### Что сделать
Пожалуйста, перепишите из текста страницы фрагмент от слов «Грусть Тедда Тернера» до слов «своей культуре, обычаях.» включительно, без изменений.

### Текст страницы
Мулявинский стиль, но – новое. Без старой классики мы тем не менее не можем. Публика ее хочет и просит постоянно. Сейчас, мне кажется, фортуна снова поворачивается к нам, потому что весь мир опять идет к мелодике, рэпы уже поднадоели, хотя в них мне кое-что нравится. Молодежь ищет, а мы тоже искали. Надеюсь, и тут что-то найдется и будет жить, может быть, долго.

Грусть Тедда Тернера

– Как вам живется сегодня в собственной стране?

– Непросто, особенно в связи с последним скандалом, когда приказом министра нам вопреки желанию попытались назначить директором коллектива человека инородного. Нот я всегда знал, что в жизни не бывает всегда гладко. Это надо тоже пережить, а людям творческим к испытаниям не привыкать. Но как бы там ни было – я дома, на родине. Сейчас к слову «родина» относятся прохладно, а я вот жил 9 лет в Америке, и мне там надоело. К хорошему быстро привыкаешь, но я ощущал ностальгию по мелочам каким-то особым – лесу, грибам, по простой рыбалке, это не на яхте акул ловить. Много всего есть, чего с годами вдруг начинает не хватать. Конечно, молодежь находит себя там быстрее, она еще не сидит корнями в своем, в своей культуре, обычаях.

– Вы вернулись, а Анатолий Гашипаров, первый солист «Вологды», все еще там. Как у него в США сложилось?

– Я ведь почему вернулся? Мулявин был у меня в Америке, месяц гостил, сказал, что тяжело, возвращайся, предложил. При этом был и Толя Гашипаров. Тогда у него был какой-то бизнес, что-то с пиццей связанное. Сейчас он тоже хочет вернуться, думаю, через пару месяцев будет с нами. Об этом уже говорили.

### Исходные данные
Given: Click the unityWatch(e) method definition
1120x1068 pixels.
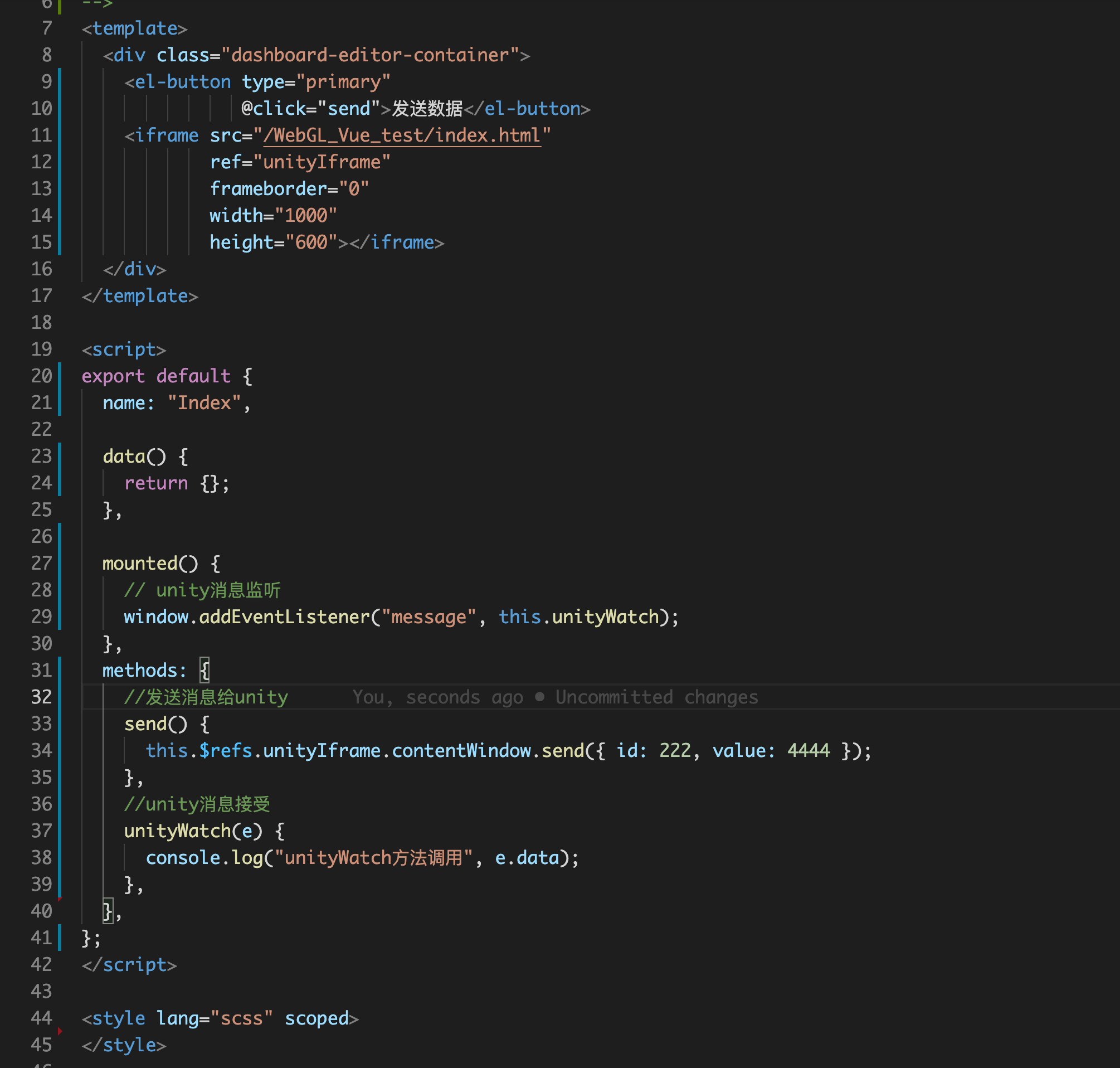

### Результат задания
Грусть Тедда Тернера

– Как вам живется сегодня в собственной стране?

– Непросто, особенно в связи с последним скандалом, когда приказом министра нам вопреки желанию попытались назначить директором коллектива человека инородного. Нот я всегда знал, что в жизни не бывает всегда гладко. Это надо тоже пережить, а людям творческим к испытаниям не привыкать. Но как бы там ни было – я дома, на родине. Сейчас к слову «родина» относятся прохладно, а я вот жил 9 лет в Америке, и мне там надоело. К хорошему быстро привыкаешь, но я ощущал ностальгию по мелочам каким-то особым – лесу, грибам, по простой рыбалке, это не на яхте акул ловить. Много всего есть, чего с годами вдруг начинает не хватать. Конечно, молодежь находит себя там быстрее, она еще не сидит корнями в своем, в своей культуре, обычаях.